Domestic Violence & Gets

Glossary 

In halacha, marriage is a sacred commitment between husband and wife. Because Jewish law esteems marriage so highly, it looks unkindly on any abuse of the marital bond by either partner, including domestic violence.

Most rabbis, when a couple approaches them about marital conflict, will suggest that the couple participate together in counseling. A battered woman may be intimidated or reluctant to attend counseling for fear that her abuser may inflict further physical or emotional harm. An abused woman may want to alert her rabbi about the presence of domestic violence in her marriage if she feels it is safe to do so and her rabbi assures her that their conversation will remain confidential.

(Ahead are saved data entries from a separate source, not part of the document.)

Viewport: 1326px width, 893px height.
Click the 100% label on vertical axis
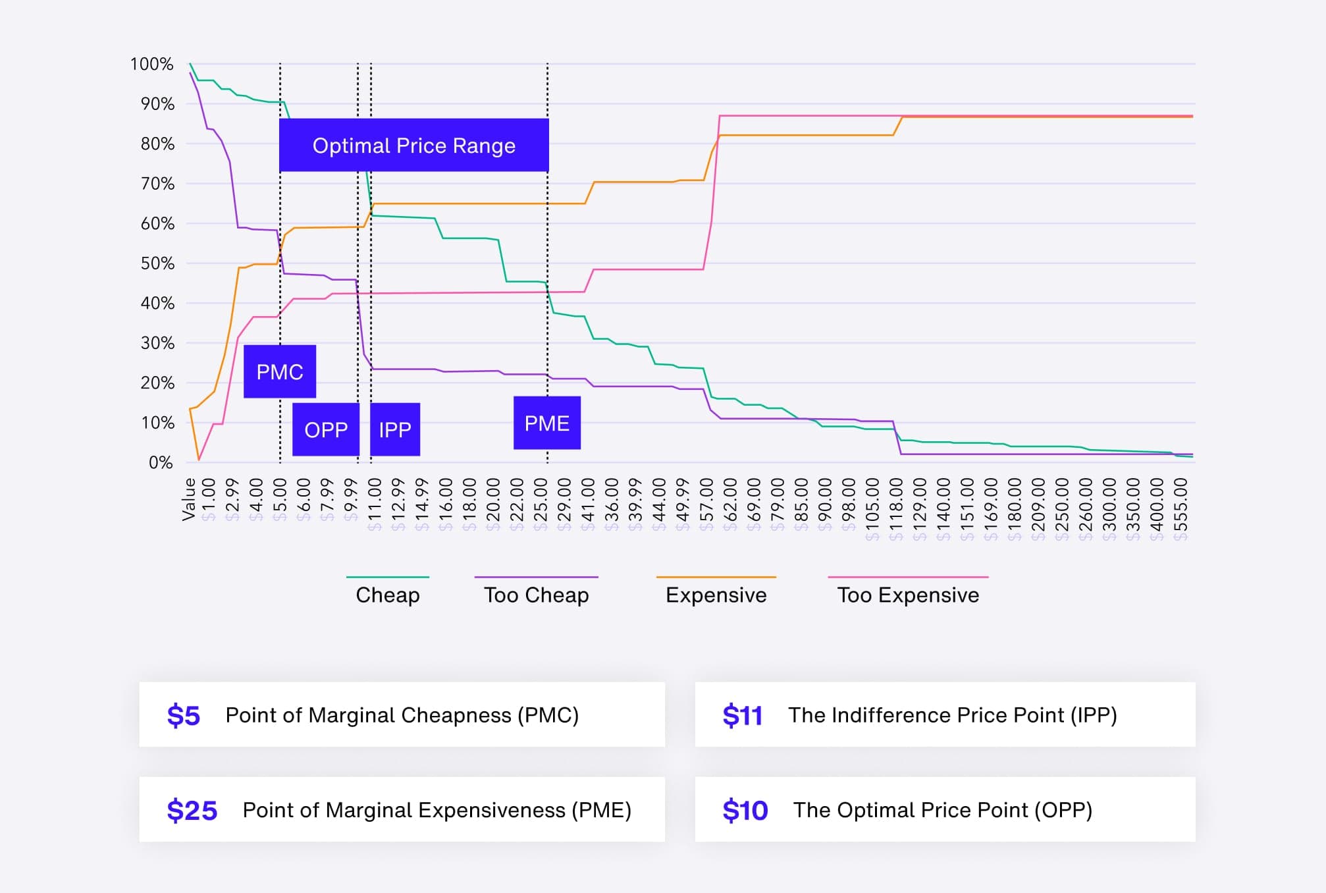152,64
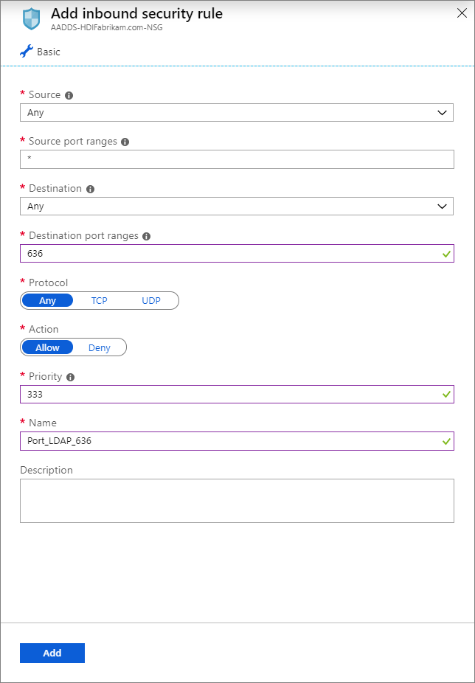Open the Destination dropdown
This screenshot has width=475, height=683.
[236, 206]
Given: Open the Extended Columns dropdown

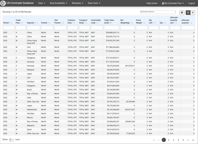Looking at the screenshot, I should 158,12.
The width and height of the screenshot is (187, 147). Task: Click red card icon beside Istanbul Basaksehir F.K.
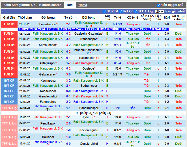pos(91,54)
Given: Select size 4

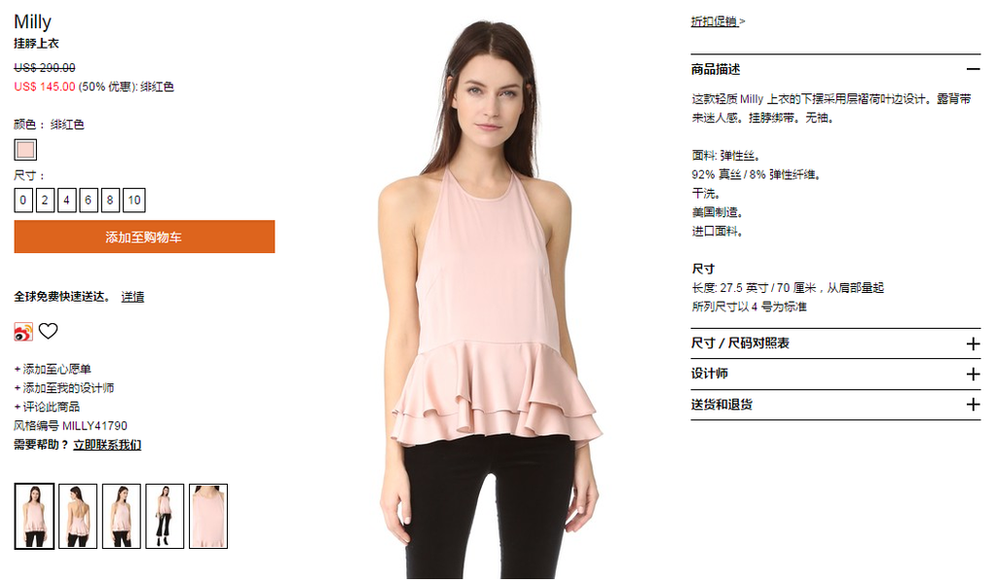Looking at the screenshot, I should tap(66, 200).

If counseling is not an option, or if after counseling, the spouses do not want to reconcile-a woman can initiate proceedings for a get in many Jewish communities. Some Orthodox authorities will not allow the woman to pursue a get because of a strict interpretation of halacha. In most sectors of Judaism, including Reform, Reconstructionist, Conservative, and many more progressive Orthodox synagogues, a woman can ask her rabbi to convene a beit din to discuss her need to obtain a get.

This is a particularly relevant and delicate issue in abusive relationships. An abusive husband may use this religious power to further abuse and control his wife by refusing to give her a get forcing to her to become an agunah (chained woman).

Why might a woman be unwilling to seek a civil divorce or a get

Jewish women may feel particular shame if they are living in an abusive or controlling marriage, because they feel they have failed to create shalom bayit, or peace in the home, still considered a primary duty under halacha. A Jewish woman may also feel shanda or shame at the failure of her marriage. Many Jewish women are brought up to believe that Jewish men make loving, gentle husbands, and victims of abuse may fear that others in the community will not believe them if they speak out against their husbands. Jewish women, like many women who live with domestic violence, may be afraid to leave their husbands out of fear of losing their children since many abusive men threaten to take children away from their mothers. Orthodox women, many of whom live in small, tight-knit communities, may fear having their private problems known within that community; they may also feel uncomfortable exposing their difficulties to people outside the community, such as lawyers and caseworkers.